Estou só no mundo. Ver é estar distante. Ver claro é parar. Analisar é ser estrangeiro.
Toda a gente passa sem roçar por mim. Tenho só ar à minha volta.
Sinto-me tão isolado que sinto a distância entre mim e o meu fato.
Sou uma criança, com uma palmatória mal acesa, que atravessa, de camisa de noite, uma grande casa deserta.
Vivem sombras que me cercam - só sombras, filhas dos móveis hirtos e da luz que me acompanha.
Elas me rondam aqui ao sol, mas são gente".
Bernardo Soares (Fernando Pessoa) - Livro do Desassossego

Entre Port Vell e Porto Alegre

Flutuando entre os portos eu cada vez que volto ao Alegre morro um pouco, mato um pouco de quem eu era, e outro pouco do que pensava que poderia ser, mato aquele que não vai voltar. Mas a cada tempo longo aqui no Velho, cada e-mail nao escrito, cada texto não terminado, ligações não recebidas, morro um pouco novamente.
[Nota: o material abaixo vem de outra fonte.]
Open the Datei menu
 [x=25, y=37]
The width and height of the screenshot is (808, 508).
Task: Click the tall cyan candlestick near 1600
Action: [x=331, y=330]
Mato aquele que eu pensei estar crescendo, aquele uns imaginam que existe do outro lado do mar, aquele que tem saudades.
Menos mal que “noves fora” entre isso tudo há um tempo, tempo em que eu vivo, tempo que eu creço, tempo que eu ganho, que eu ganho vida, que se acumula, soma, iguala e multiplica, para que eu possa me subtrair, perder-me de pouco um pouco, em cada uma das minhas pequenas mortes.

Ficar velho não é nada mais que aproximar-se da morte e ao mesmo tempo certificar-se que esta conseguindo se manter distante dela.